**PASSAGE SHOWN:**
···

Getting Tab separated data from Word to Access, Excel or simply process it from VB
Author |
Message |
Deni #1 / 11
|
 Getting Tab separated data from Word to Access, Excel or simply process it from VB
Hello, I need to get a tab separated data in rtf or doc file to Access or Excel or just be able to process it in vb code. The problem worsens as some of the data is in Russian and some rows contain totals and I will compute my own totals so these totals should be ignored. Ideally it should be done using vb code in vb application. User opens the file and application evaluates and transfers data. But I will be thankful for any method to get the data to Access or Excel, including using macros or manually resaving the file in some compatible format. Thanks in advance. Denis.
|
Tue, 06 Jul 2004 01:24:37 GMT |
|
 |
jaf #2 / 11
|
 Getting Tab separated data from Word to Access, Excel or simply process it from VB
Hi Denis, In code, open the .rtf/.doc file with Word. Do a saveas .txt Close word (or the file) and open the txt file with Excel. Can be done from Word or Excel VBA or VB6. John
Quote: > Hello, > I need to get a tab separated data in rtf or doc file to Access or Excel or > just be able to process it in vb code. > The problem worsens as some of the data is in Russian and some rows contain > totals and I will compute my own totals so these totals should be ignored. > Ideally it should be done using vb code in vb application. User opens the > file and application evaluates and transfers data. But I will be thankful > for any method to get the data to Access or Excel, including using macros or > manually resaving the file in some compatible format. > Thanks in advance. > Denis.

···

Stored records
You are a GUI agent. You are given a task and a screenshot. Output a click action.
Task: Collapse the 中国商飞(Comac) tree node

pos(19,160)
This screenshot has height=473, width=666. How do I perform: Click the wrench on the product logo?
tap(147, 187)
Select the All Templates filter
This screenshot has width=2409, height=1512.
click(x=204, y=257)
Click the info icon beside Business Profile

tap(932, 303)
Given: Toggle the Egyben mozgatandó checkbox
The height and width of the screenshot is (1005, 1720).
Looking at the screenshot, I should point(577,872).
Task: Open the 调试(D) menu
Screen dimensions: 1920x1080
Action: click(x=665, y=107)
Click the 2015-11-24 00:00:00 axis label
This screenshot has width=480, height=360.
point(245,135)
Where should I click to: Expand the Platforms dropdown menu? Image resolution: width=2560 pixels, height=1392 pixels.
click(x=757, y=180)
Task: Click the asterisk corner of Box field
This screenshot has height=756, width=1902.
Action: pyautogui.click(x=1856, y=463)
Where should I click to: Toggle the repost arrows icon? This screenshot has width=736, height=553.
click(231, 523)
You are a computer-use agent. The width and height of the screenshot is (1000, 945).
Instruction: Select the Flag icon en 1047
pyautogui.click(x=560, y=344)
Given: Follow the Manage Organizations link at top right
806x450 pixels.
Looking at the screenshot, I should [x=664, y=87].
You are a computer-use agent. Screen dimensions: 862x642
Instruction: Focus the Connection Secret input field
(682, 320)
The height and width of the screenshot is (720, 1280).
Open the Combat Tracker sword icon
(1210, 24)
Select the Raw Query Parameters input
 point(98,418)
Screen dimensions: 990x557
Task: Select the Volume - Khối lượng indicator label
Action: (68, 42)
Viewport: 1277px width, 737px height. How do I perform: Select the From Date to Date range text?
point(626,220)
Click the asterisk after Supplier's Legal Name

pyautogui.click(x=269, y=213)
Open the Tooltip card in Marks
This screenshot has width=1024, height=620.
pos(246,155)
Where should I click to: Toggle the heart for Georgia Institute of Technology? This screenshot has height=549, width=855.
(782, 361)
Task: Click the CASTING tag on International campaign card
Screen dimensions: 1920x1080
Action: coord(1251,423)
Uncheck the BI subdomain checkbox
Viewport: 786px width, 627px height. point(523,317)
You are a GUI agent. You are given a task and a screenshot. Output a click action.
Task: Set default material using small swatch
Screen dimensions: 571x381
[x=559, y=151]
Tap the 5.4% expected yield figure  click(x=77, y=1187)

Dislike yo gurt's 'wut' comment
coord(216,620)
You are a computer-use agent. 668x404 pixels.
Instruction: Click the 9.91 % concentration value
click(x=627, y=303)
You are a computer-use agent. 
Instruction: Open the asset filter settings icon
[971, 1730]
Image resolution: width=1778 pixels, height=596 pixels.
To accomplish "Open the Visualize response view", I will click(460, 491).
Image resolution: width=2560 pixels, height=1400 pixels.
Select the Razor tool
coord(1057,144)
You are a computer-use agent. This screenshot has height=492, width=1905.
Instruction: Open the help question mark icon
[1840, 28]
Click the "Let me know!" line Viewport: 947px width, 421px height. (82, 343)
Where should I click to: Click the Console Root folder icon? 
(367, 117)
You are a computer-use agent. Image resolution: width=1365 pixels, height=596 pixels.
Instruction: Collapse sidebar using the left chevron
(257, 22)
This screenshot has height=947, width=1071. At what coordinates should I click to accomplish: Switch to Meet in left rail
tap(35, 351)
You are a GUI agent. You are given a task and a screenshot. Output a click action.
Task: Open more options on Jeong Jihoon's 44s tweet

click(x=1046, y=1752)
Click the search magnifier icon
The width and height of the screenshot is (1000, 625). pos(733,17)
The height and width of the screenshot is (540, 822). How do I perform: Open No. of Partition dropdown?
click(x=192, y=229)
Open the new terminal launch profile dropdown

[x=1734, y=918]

···

**TASKS:**
a: List, in order, the steps John's reply in the forum thread gives for moving the data.
b: In the entries, swap "Instruction" for "Step" in the lines starting at the one that contains "Viewport: 1277px width, 737px" and ending at the one that contains "The width and height of the screenshot is (1000, 625).". Return only those lines, with nothing else changed.
These entries are unrelated to the forum thread.

**REPLIES:**
a:
1. In code, open the .rtf/.doc file with Word.
2. Do a save-as to .txt.
3. Close Word (or the file).
4. Open the .txt file with Excel.

b:
Viewport: 1277px width, 737px height. How do I perform: Select the From Date to Date range text?
point(626,220)
Click the asterisk after Supplier's Legal Name

pyautogui.click(x=269, y=213)
Open the Tooltip card in Marks
This screenshot has width=1024, height=620.
pos(246,155)
Where should I click to: Toggle the heart for Georgia Institute of Technology? This screenshot has height=549, width=855.
(782, 361)
Task: Click the CASTING tag on International campaign card
Screen dimensions: 1920x1080
Action: coord(1251,423)
Uncheck the BI subdomain checkbox
Viewport: 786px width, 627px height. point(523,317)
You are a GUI agent. You are given a task and a screenshot. Output a click action.
Task: Set default material using small swatch
Screen dimensions: 571x381
[x=559, y=151]
Tap the 5.4% expected yield figure  click(x=77, y=1187)

Dislike yo gurt's 'wut' comment
coord(216,620)
You are a computer-use agent. 668x404 pixels.
Step: Click the 9.91 % concentration value
click(x=627, y=303)
You are a computer-use agent. 
Step: Open the asset filter settings icon
[971, 1730]
Image resolution: width=1778 pixels, height=596 pixels.
To accomplish "Open the Visualize response view", I will click(460, 491).
Image resolution: width=2560 pixels, height=1400 pixels.
Select the Razor tool
coord(1057,144)
You are a computer-use agent. This screenshot has height=492, width=1905.
Step: Open the help question mark icon
[1840, 28]
Click the "Let me know!" line Viewport: 947px width, 421px height. (82, 343)
Where should I click to: Click the Console Root folder icon? 
(367, 117)
You are a computer-use agent. Image resolution: width=1365 pixels, height=596 pixels.
Step: Collapse sidebar using the left chevron
(257, 22)
This screenshot has height=947, width=1071. At what coordinates should I click to accomplish: Switch to Meet in left rail
tap(35, 351)
You are a GUI agent. You are given a task and a screenshot. Output a click action.
Task: Open more options on Jeong Jihoon's 44s tweet

click(x=1046, y=1752)
Click the search magnifier icon
The width and height of the screenshot is (1000, 625). pos(733,17)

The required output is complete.